- _ABOUT THIS TASK_: Using the listing below, report all lines holding the word "Viewport".
*** Opening of RECORDS FOR THE TASK ***
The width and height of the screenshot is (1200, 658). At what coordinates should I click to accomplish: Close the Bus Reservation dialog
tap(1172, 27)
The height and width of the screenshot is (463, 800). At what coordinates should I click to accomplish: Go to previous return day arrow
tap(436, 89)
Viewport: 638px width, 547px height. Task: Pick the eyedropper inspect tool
*** Close of RECORDS FOR THE TASK ***
*** Opening of RECORDS FOR THE TASK ***
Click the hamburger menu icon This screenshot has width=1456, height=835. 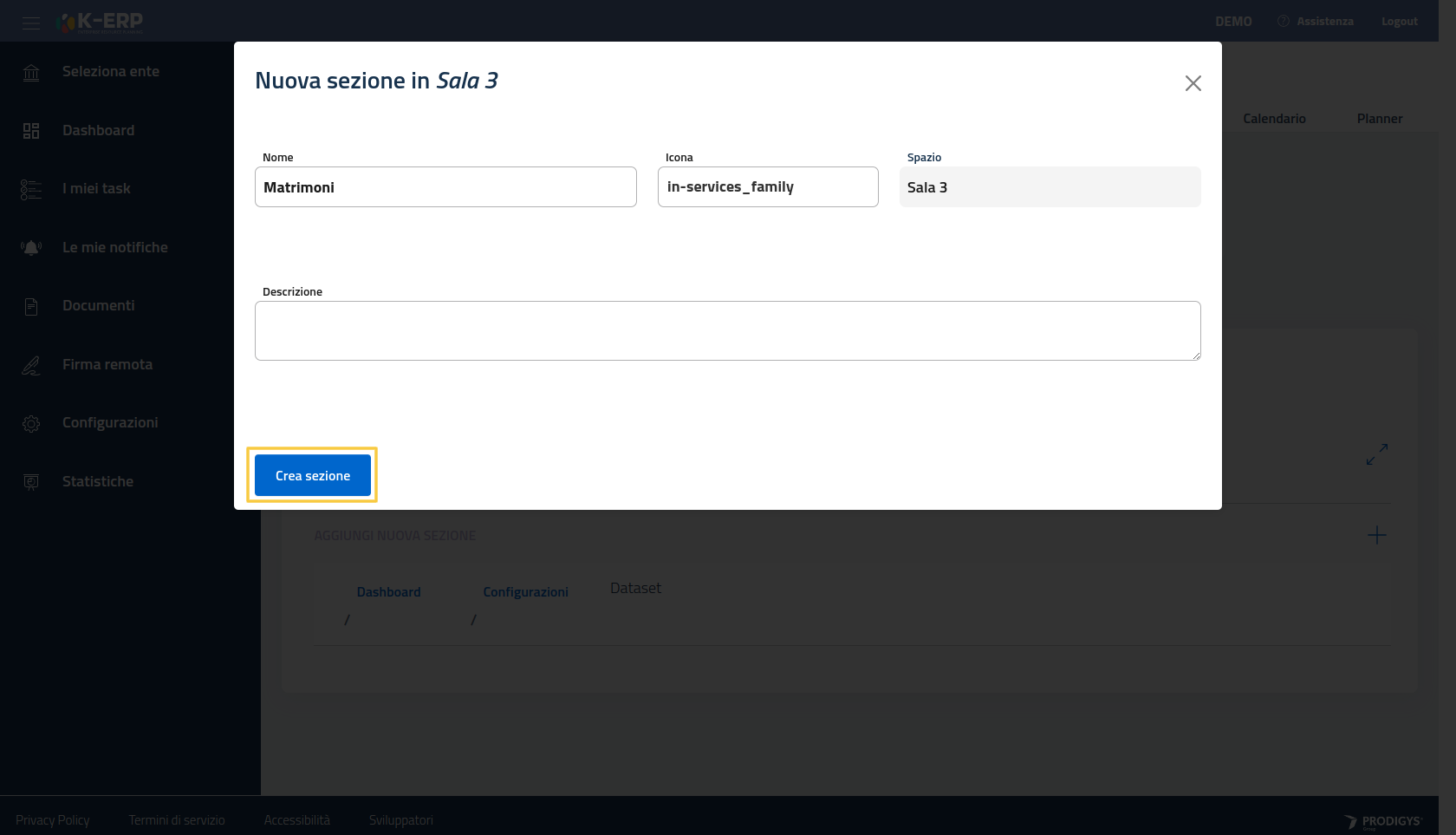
*** Close of RECORDS FOR THE TASK ***
*** Opening of RECORDS FOR THE TASK ***
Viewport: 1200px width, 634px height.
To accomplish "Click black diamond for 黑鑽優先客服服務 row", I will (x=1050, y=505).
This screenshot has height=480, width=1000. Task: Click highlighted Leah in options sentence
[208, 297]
*** Close of RECORDS FOR THE TASK ***
- _OUTPUT BELOW_:
Viewport: 638px width, 547px height. Task: Pick the eyedropper inspect tool
Viewport: 1200px width, 634px height.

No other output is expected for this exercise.